*Your goal*
Reproduce the portion of the Rugby Australia staff cuts article below between "The job losses" and "Mr Clarke said.", inclusive.

Segment Start: Excerpt to read

Rugby Australia has axed more than 40 per cent of staff, citing financial woes, including the COVID-19 crisis, in a successful bid to stave off insolvency.
Interim Rugby Australia CEO Rob Clarke told ABC’s 7.30 that staff cuts at the national governing body for rugby union were expected to be concluded today by telephone.
“We will be reducing our full-time headcount by 47 people,” he said.
“We will be reducing our contractors and casuals by over 30 people and taking $5.5 million out of the annual salary bill of Rugby Australia.
It’s over 30 per cent of the full-time staff. If you include the contractors and casuals, it’s well over 40 per cent.
“I take it very seriously because it’s impacting people’s lives and family’s lives. So, it’s something that we must do very responsibly, but I did think it was necessary, and the board supported that.”
Mr Clarke still thinks rugby union in Australia has a bright future.
“It’s a challenging future right now, as most businesses, and certainly sports, are going through COVID,” he said.
“That said, I think that provides a nice opportunity.
“‘Why waste a crisis’ is a common phrase, and I think it actually relates to what we have in front of us now.”
The job losses come after KPMG signed off on Rugby Australia’s books for the past financial year, with the help of a $6.9 million loan from HSBC Bank.
“We are working with a coalition of major professional participation sports to secure some form of [government] relief, along with NRL, AFL, cricket, tennis, netball, but otherwise our books are clean and I feel that the future is bright,” Mr Clarke said.

Segment End: Excerpt to read
Segment Start: Data section

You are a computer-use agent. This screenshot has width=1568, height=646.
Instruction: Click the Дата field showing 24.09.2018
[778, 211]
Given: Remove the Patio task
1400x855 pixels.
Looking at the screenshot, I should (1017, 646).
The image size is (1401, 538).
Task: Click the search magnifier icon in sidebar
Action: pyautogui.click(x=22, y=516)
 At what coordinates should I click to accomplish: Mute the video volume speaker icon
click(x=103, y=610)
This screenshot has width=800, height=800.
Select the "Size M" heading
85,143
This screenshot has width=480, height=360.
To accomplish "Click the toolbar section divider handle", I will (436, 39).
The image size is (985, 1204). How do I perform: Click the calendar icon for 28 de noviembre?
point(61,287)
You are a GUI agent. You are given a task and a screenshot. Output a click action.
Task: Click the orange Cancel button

Segment End: Data section

*Expected answer*
The job losses come after KPMG signed off on Rugby Australia’s books for the past financial year, with the help of a $6.9 million loan from HSBC Bank.
“We are working with a coalition of major professional participation sports to secure some form of [government] relief, along with NRL, AFL, cricket, tennis, netball, but otherwise our books are clean and I feel that the future is bright,” Mr Clarke said.